Copy the full listing, changing nothing.

□ □ □ □

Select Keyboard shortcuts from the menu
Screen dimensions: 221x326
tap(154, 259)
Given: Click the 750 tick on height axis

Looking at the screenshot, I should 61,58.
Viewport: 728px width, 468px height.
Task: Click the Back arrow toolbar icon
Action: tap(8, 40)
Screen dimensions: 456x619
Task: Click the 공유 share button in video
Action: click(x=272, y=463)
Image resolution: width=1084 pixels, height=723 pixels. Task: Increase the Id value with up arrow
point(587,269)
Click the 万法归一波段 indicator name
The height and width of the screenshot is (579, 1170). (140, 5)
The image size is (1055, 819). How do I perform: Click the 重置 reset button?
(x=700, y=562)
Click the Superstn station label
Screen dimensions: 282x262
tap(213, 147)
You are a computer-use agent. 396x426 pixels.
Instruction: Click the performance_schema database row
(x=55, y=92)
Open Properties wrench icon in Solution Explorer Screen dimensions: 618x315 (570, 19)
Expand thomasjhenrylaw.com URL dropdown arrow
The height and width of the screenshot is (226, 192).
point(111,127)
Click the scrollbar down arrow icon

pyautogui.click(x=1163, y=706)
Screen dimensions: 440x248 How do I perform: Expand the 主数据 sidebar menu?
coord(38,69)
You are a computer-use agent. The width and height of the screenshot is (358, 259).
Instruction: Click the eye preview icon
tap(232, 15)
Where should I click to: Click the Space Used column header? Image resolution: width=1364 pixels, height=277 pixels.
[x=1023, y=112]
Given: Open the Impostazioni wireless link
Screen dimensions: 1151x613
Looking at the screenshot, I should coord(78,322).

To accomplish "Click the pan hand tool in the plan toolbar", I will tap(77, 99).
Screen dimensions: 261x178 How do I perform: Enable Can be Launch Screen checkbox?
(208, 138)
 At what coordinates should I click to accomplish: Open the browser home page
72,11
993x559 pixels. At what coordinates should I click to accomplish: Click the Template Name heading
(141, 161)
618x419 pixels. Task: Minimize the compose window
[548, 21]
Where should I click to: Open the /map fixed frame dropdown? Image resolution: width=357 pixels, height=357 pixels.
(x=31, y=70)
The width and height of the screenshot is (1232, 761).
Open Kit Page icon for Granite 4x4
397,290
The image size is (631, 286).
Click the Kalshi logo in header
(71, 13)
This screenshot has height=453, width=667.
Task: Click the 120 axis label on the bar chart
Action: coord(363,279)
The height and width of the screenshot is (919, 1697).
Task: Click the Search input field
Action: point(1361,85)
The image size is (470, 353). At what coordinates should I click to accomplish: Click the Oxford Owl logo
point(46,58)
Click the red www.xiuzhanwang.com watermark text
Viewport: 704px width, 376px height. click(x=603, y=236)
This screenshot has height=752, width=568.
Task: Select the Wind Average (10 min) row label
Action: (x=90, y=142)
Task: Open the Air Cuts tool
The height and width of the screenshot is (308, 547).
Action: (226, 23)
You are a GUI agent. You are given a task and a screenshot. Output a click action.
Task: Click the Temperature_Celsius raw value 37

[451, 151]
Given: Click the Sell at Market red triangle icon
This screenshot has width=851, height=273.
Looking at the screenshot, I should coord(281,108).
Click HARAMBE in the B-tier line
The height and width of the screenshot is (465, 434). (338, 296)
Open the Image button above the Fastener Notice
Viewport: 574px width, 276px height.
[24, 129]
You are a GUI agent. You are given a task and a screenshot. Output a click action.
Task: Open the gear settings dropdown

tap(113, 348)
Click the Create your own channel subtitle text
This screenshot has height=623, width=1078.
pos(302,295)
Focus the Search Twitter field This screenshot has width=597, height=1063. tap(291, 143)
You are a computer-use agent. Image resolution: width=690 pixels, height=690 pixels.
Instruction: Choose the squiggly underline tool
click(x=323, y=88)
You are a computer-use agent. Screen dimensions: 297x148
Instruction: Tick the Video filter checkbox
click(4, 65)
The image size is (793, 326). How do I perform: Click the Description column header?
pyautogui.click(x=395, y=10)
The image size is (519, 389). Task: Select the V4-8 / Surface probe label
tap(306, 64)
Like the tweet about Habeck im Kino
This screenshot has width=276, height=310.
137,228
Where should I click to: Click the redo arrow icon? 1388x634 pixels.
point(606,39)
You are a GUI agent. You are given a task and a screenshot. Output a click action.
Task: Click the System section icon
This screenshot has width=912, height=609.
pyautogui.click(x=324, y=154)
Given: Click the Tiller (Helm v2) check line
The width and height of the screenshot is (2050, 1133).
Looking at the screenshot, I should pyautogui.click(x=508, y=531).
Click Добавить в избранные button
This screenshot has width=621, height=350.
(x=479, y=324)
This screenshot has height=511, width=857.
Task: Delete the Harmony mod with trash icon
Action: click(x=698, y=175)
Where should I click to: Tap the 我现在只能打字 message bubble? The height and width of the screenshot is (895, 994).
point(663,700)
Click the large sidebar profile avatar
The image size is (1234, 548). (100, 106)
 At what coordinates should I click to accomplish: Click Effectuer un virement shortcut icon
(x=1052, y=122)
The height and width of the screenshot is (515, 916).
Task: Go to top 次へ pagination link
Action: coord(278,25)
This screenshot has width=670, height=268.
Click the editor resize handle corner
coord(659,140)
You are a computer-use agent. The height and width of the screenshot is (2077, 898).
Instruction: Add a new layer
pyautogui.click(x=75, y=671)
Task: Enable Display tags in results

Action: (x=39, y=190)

□ □ □ □

# TASK RESPONSE
Select Keyboard shortcuts from the menu
Screen dimensions: 221x326
tap(154, 259)
Given: Click the 750 tick on height axis

Looking at the screenshot, I should 61,58.
Viewport: 728px width, 468px height.
Task: Click the Back arrow toolbar icon
Action: tap(8, 40)
Screen dimensions: 456x619
Task: Click the 공유 share button in video
Action: click(x=272, y=463)
Image resolution: width=1084 pixels, height=723 pixels. Task: Increase the Id value with up arrow
point(587,269)
Click the 万法归一波段 indicator name
The height and width of the screenshot is (579, 1170). (140, 5)
The image size is (1055, 819). How do I perform: Click the 重置 reset button?
(x=700, y=562)
Click the Superstn station label
Screen dimensions: 282x262
tap(213, 147)
You are a computer-use agent. 396x426 pixels.
Instruction: Click the performance_schema database row
(x=55, y=92)
Open Properties wrench icon in Solution Explorer Screen dimensions: 618x315 (570, 19)
Expand thomasjhenrylaw.com URL dropdown arrow
The height and width of the screenshot is (226, 192).
point(111,127)
Click the scrollbar down arrow icon

pyautogui.click(x=1163, y=706)
Screen dimensions: 440x248 How do I perform: Expand the 主数据 sidebar menu?
coord(38,69)
You are a computer-use agent. The width and height of the screenshot is (358, 259).
Instruction: Click the eye preview icon
tap(232, 15)
Where should I click to: Click the Space Used column header? Image resolution: width=1364 pixels, height=277 pixels.
[x=1023, y=112]
Given: Open the Impostazioni wireless link
Screen dimensions: 1151x613
Looking at the screenshot, I should coord(78,322).

To accomplish "Click the pan hand tool in the plan toolbar", I will tap(77, 99).
Screen dimensions: 261x178 How do I perform: Enable Can be Launch Screen checkbox?
(208, 138)
 At what coordinates should I click to accomplish: Open the browser home page
72,11
993x559 pixels. At what coordinates should I click to accomplish: Click the Template Name heading
(141, 161)
618x419 pixels. Task: Minimize the compose window
[548, 21]
Where should I click to: Open the /map fixed frame dropdown? Image resolution: width=357 pixels, height=357 pixels.
(x=31, y=70)
The width and height of the screenshot is (1232, 761).
Open Kit Page icon for Granite 4x4
397,290
The image size is (631, 286).
Click the Kalshi logo in header
(71, 13)
This screenshot has height=453, width=667.
Task: Click the 120 axis label on the bar chart
Action: coord(363,279)
The height and width of the screenshot is (919, 1697).
Task: Click the Search input field
Action: point(1361,85)
The image size is (470, 353). At what coordinates should I click to accomplish: Click the Oxford Owl logo
point(46,58)
Click the red www.xiuzhanwang.com watermark text
Viewport: 704px width, 376px height. click(x=603, y=236)
This screenshot has height=752, width=568.
Task: Select the Wind Average (10 min) row label
Action: (x=90, y=142)
Task: Open the Air Cuts tool
The height and width of the screenshot is (308, 547).
Action: (226, 23)
You are a GUI agent. You are given a task and a screenshot. Output a click action.
Task: Click the Temperature_Celsius raw value 37

[451, 151]
Given: Click the Sell at Market red triangle icon
This screenshot has width=851, height=273.
Looking at the screenshot, I should coord(281,108).
Click HARAMBE in the B-tier line
The height and width of the screenshot is (465, 434). (338, 296)
Open the Image button above the Fastener Notice
Viewport: 574px width, 276px height.
[24, 129]
You are a GUI agent. You are given a task and a screenshot. Output a click action.
Task: Open the gear settings dropdown

tap(113, 348)
Click the Create your own channel subtitle text
This screenshot has height=623, width=1078.
pos(302,295)
Focus the Search Twitter field This screenshot has width=597, height=1063. tap(291, 143)
You are a computer-use agent. Image resolution: width=690 pixels, height=690 pixels.
Instruction: Choose the squiggly underline tool
click(x=323, y=88)
You are a computer-use agent. Screen dimensions: 297x148
Instruction: Tick the Video filter checkbox
click(4, 65)
The image size is (793, 326). How do I perform: Click the Description column header?
pyautogui.click(x=395, y=10)
The image size is (519, 389). Task: Select the V4-8 / Surface probe label
tap(306, 64)
Like the tweet about Habeck im Kino
This screenshot has width=276, height=310.
137,228
Where should I click to: Click the redo arrow icon? 1388x634 pixels.
point(606,39)
You are a GUI agent. You are given a task and a screenshot. Output a click action.
Task: Click the System section icon
This screenshot has width=912, height=609.
pyautogui.click(x=324, y=154)
Given: Click the Tiller (Helm v2) check line
The width and height of the screenshot is (2050, 1133).
Looking at the screenshot, I should pyautogui.click(x=508, y=531).
Click Добавить в избранные button
This screenshot has width=621, height=350.
(x=479, y=324)
This screenshot has height=511, width=857.
Task: Delete the Harmony mod with trash icon
Action: click(x=698, y=175)
Where should I click to: Tap the 我现在只能打字 message bubble? The height and width of the screenshot is (895, 994).
point(663,700)
Click the large sidebar profile avatar
The image size is (1234, 548). (100, 106)
 At what coordinates should I click to accomplish: Click Effectuer un virement shortcut icon
(x=1052, y=122)
The height and width of the screenshot is (515, 916).
Task: Go to top 次へ pagination link
Action: coord(278,25)
This screenshot has width=670, height=268.
Click the editor resize handle corner
coord(659,140)
You are a computer-use agent. The height and width of the screenshot is (2077, 898).
Instruction: Add a new layer
pyautogui.click(x=75, y=671)
Task: Enable Display tags in results

Action: (x=39, y=190)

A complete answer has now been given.